Stored items:
--------

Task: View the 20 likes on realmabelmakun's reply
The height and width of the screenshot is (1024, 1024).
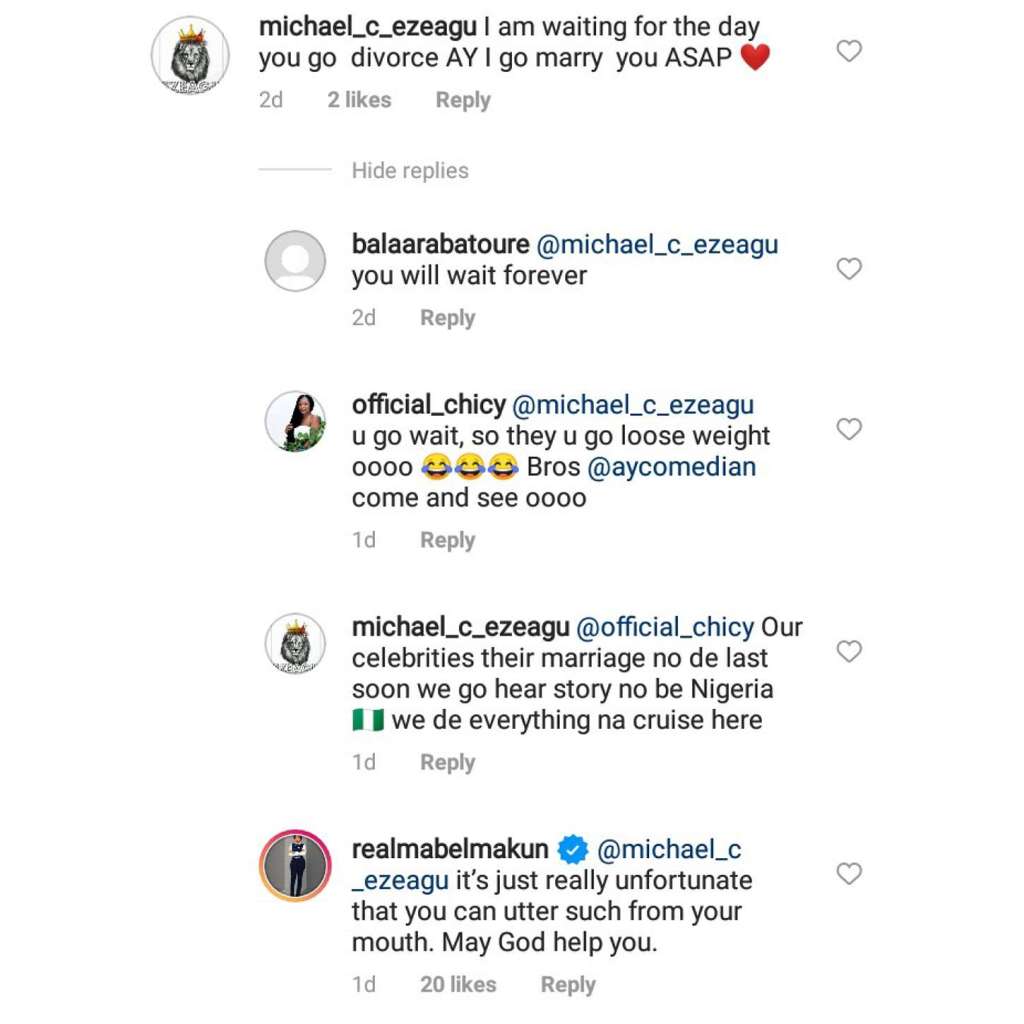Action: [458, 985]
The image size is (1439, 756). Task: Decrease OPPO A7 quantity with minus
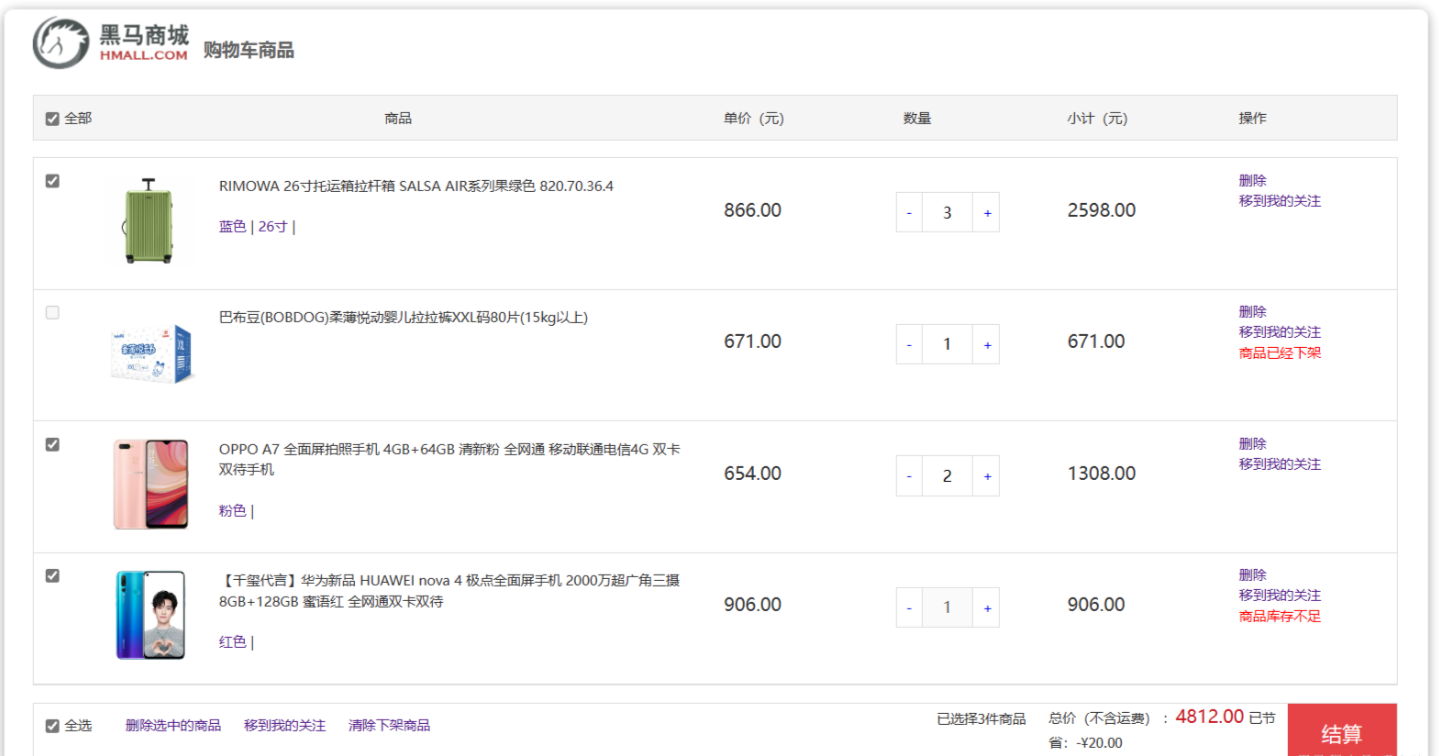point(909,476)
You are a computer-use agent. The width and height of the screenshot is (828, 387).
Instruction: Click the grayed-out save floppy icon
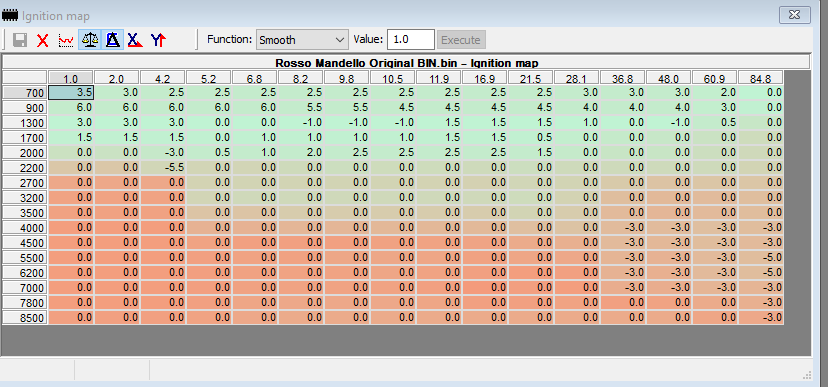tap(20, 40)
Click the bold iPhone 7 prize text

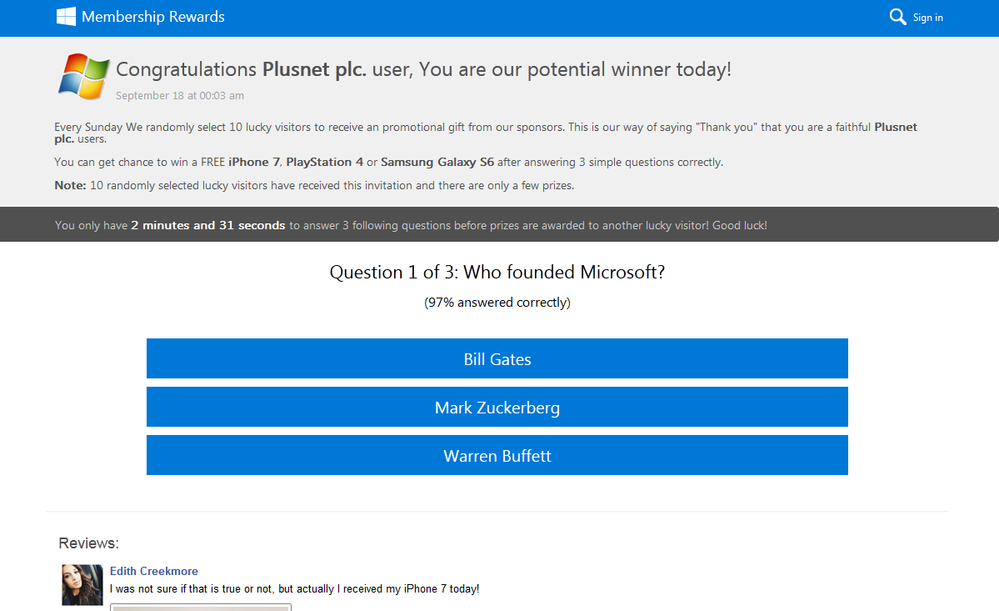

--------

Except for the pictures, give the data again word for word.

### Solution to this problem
Task: View the 20 likes on realmabelmakun's reply
The height and width of the screenshot is (1024, 1024).
Action: [458, 985]
The image size is (1439, 756). Task: Decrease OPPO A7 quantity with minus
point(909,476)
You are a computer-use agent. The width and height of the screenshot is (828, 387).
Instruction: Click the grayed-out save floppy icon
tap(20, 40)
Click the bold iPhone 7 prize text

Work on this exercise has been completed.